HOME Secretary David Blunkett was today announcing a five-year plan to stamp out anti-social behaviour.
He was promising that more bobbies would patrol towns and cities to rid the streets of yobs.
And neighbourhood police teams will be set up, mirroring successful schemes already operating in Merseyside, Surrey and parts of London. There will also be more civilian wardens. They will go up fourfold to 20,000.
Mr Blunkett believes crime can be reduced by 15 per cent by 2009.
Satellite technology will be used to track the country's most persistent criminals.
The five-year plan was being launched with a speech by Tony Blair, seeking once again to refocus on domestic issues after the controversy over the Butler Report into the use of intelligence in Iraq.
The Prime Minister was expected to say that Mr Blunkett's plant heralded "the end of the 1960s liberal consensus" on law and order.
His Labour colleagues have backed the Home Office plan. Leigh MP Andy Burnham, Parliamentary Private Secretary to David Blunkett, said: "We want to take troublemakers off the streets and invest in communities hit by crime. We feel that having a greater policing presence on the street will help to deter criminals."

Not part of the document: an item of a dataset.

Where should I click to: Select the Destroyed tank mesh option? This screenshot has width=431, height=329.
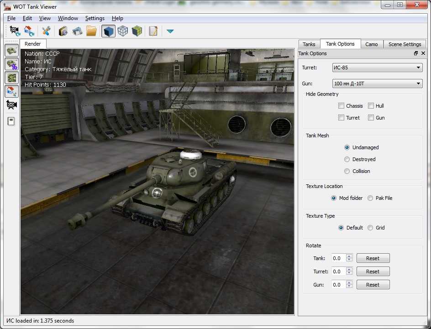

The neighbourhood police teams, Mr Blunkett says, will work with residents in crime-hit areas to tackle probnlems of anti-social behaviour.
Community support officers will work alongside the police to provide a greater presence in the community. They will carry a mobile phone while on patrol, to report crime directly from the crime scene.
Mr Blunkett said: "These radical plans are the foundation of a new, modern way of providing security and order.
"A way where local officers can deal effectively with and solve local issues."
Bolton South-East MP Dr Brian Iddon, said: "I applaud anything that will help rid the streets of Bolton of anti social behaviour. Having a greater police presence has worked in Manchester before. During the Commonwealth Games the crime rate fell because there was visible policing on the streets. That is what is needed."
Chief Supt Dave Lea, head of Bolton Police, said: "This is good news, which will enable us to build on our success so far in making Bolton a safe place to live, work and visit. We have been working hard during the last 12 months to bring down crime and met the tough targets we have been set - this will help us even further to do that."
But Bradshaw Conservative councillor Paul Brierley condemned the Government's policy on community wardens.
He said: "This is just policing on the cheap. I would welcome anything that would see more full-time police officers on the streets but not part-time community police."